Médée plaide sa cause. Elle qui fut traitée de sorcière, de magicienne, et vouée aux gémonies avant même de commettre l’ultime et impardonnable infanticide, elle se rebelle contre sa condition de marche-pied, de viande-femme. Dans cette incarnation, elle ne semble rien attendre qu’une révision des conditions de sa condamnation, telle un esclave qui en appelle à réexaminer les conditions qui ont précédée le meurtre de son maître injuste. 

Le décor est surprenant, figurant une matrice aux couleurs diaprées, changeantes, on se trouve dans un nulle part qui n’est pas sans évoquer une sorte de purgatoire. Il y a quelque chose de la science fiction des années 70 dans cette scénographie qui doit beaucoup à la sur-écriture permise par le travail sur la lumière ainsi qu’à la musique entêtante et surnaturelle. De même qu’Isabelle Krauss, au visage couvert d’or a tantôt l’air lumineuse tantôt salie, au gré des jeux d’ombres  et de sa danse au milieu des pans d’une immense tenture, très belle, nous imposant sans violence une vulve géante dont Médée est tantôt la voix tantôt l’avalée.


Comment revisiter le mythe de Médée ?


Le mythe de Médée est un casse tête. Véritable victime de l’homme mais aussi de sa propre sensualité, elle représente aussi l’indéfendable, l’intouchable.

La mère infanticide. L’amoureuse plus que la mère pour être plus précis, puisqu’un mythe ne se “regarde” pas au premier degré. Nous ne sommes pas dans les tabloïds, ou sur les réseaux sociaux, à juger .

Avec ce texte, grâce à cette scénographie et à l’incarnation charnelle d’Isabelle Krauss qui rend parfaitement audible la détresse de Médée d’Arès l’on se rend sur “une autre scène” en tant que spectateur.ices, on questionne l’ensemble des verdicts qui fusent dans le monde à l’encontre des femmes, dont on juge les faits et gestes avec un regard différent de celui qui inspecte le masculin “héroïque”.

Ainsi, ce n’est pas une relecture totale du Mythe de Médée que propose le texte, mais une mise en avant de la trajectoire d’une femme qui résonne comme un réexamen de nos propres à prioris sur celles que l’on a qualifiées un peu vite de sorcières pour pouvoir les brûler sans procès. Et un questionnement sur le sacrifice d’une femme qui s’est pliée au désir de descendance de son “seigneur” alors qu’elle était peut-être faite pour une autre vie. Une femme assignée à sa nature de sous-être et donc peut-être assignée au sang, avec le crime pour tout échappatoire.
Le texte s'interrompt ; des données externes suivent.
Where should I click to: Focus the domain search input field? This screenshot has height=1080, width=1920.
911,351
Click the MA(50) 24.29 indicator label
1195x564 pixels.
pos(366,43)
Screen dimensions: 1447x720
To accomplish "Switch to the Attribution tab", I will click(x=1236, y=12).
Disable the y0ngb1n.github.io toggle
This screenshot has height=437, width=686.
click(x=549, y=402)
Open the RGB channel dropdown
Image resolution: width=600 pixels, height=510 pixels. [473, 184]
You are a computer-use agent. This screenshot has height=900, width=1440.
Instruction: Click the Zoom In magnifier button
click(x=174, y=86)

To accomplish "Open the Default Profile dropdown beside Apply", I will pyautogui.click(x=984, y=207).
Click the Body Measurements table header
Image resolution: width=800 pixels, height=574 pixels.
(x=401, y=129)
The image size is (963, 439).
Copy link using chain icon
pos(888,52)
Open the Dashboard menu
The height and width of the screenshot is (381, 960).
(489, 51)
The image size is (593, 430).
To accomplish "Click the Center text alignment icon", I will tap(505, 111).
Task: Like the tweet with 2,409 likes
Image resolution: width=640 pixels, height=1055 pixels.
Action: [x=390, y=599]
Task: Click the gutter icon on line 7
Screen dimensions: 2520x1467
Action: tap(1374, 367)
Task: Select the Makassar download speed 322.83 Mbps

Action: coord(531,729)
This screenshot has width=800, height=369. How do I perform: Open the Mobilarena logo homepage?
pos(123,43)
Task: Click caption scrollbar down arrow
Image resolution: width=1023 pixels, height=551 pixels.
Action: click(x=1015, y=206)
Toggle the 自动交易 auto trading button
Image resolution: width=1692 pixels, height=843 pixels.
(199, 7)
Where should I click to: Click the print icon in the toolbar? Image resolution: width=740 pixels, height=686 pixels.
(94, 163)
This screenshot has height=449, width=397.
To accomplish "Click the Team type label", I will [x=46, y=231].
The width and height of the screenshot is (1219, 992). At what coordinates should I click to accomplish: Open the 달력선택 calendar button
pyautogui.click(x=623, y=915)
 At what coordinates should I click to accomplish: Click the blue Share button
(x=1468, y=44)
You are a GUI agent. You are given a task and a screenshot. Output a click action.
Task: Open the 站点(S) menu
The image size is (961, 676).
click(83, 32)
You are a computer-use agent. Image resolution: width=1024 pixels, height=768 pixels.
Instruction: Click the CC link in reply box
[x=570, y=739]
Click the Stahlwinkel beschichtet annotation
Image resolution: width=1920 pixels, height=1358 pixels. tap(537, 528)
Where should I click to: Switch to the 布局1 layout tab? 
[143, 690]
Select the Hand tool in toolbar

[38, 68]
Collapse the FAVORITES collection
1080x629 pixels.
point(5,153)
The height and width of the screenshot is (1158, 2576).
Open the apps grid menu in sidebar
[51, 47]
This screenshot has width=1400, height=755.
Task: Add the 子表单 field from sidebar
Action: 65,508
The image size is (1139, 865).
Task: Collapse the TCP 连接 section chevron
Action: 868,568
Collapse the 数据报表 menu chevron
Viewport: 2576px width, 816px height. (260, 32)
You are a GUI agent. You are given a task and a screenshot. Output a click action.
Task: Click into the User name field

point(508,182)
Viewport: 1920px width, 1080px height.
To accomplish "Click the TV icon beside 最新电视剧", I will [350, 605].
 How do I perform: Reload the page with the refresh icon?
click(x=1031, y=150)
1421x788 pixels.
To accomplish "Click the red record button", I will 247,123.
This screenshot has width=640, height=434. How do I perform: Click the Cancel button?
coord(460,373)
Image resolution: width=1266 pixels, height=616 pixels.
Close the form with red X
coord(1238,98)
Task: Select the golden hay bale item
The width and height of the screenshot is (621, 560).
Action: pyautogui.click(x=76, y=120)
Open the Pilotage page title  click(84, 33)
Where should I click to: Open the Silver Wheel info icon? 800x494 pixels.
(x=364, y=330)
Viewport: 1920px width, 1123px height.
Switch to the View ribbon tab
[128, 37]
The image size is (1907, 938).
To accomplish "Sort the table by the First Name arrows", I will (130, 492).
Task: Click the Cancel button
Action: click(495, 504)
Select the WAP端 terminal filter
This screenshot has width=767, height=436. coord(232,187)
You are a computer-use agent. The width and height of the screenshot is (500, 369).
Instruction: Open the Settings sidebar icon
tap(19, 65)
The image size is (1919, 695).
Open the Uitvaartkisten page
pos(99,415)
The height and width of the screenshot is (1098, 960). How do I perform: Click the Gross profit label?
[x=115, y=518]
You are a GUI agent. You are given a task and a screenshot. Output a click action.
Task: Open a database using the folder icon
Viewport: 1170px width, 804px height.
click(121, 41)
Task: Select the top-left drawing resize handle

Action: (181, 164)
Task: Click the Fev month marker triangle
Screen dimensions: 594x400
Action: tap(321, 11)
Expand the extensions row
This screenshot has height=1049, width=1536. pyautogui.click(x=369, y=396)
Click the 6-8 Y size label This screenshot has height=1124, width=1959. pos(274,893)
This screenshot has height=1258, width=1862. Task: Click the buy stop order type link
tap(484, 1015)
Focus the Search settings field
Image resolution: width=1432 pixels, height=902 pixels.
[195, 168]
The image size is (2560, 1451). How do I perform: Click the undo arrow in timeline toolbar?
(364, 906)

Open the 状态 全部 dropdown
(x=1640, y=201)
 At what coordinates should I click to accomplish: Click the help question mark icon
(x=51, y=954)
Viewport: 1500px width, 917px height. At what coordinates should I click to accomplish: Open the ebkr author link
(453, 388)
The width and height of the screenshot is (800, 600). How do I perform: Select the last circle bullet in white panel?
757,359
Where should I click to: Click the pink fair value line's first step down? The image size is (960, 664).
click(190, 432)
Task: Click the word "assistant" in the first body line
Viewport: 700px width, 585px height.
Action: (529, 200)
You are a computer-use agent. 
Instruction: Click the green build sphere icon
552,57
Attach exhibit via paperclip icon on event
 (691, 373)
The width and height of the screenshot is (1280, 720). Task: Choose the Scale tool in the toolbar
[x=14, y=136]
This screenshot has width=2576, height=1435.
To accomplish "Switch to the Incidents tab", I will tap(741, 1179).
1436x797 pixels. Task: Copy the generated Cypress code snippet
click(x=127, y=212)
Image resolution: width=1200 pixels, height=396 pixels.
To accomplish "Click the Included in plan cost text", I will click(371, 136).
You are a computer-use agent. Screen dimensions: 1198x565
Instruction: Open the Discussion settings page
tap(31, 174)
Rassurez vous, pas de #jesuismédée, de #pendezla ou autre. Le propos se tisse de façon subtile même s’il rejoint un questionnement contemporain de façon juste et surtout, ce spectacle permet de réintroduire un mythe important dans un registre philosophique et littéraire, sans la lourdeur didactique que l’on pourrait craindre.

Ici, sensualité rime avec élégance.


Musique Pierre-Marie Trilloux

MES Isabelle Krauss

Texte Jérôme de Leusse

Crédit photo : Théâtre des 3 raisins


Malheureusement, ce précieux joyau ne sera pas visible durant ce festival off 2024, il faudra attendre l'année prochaine.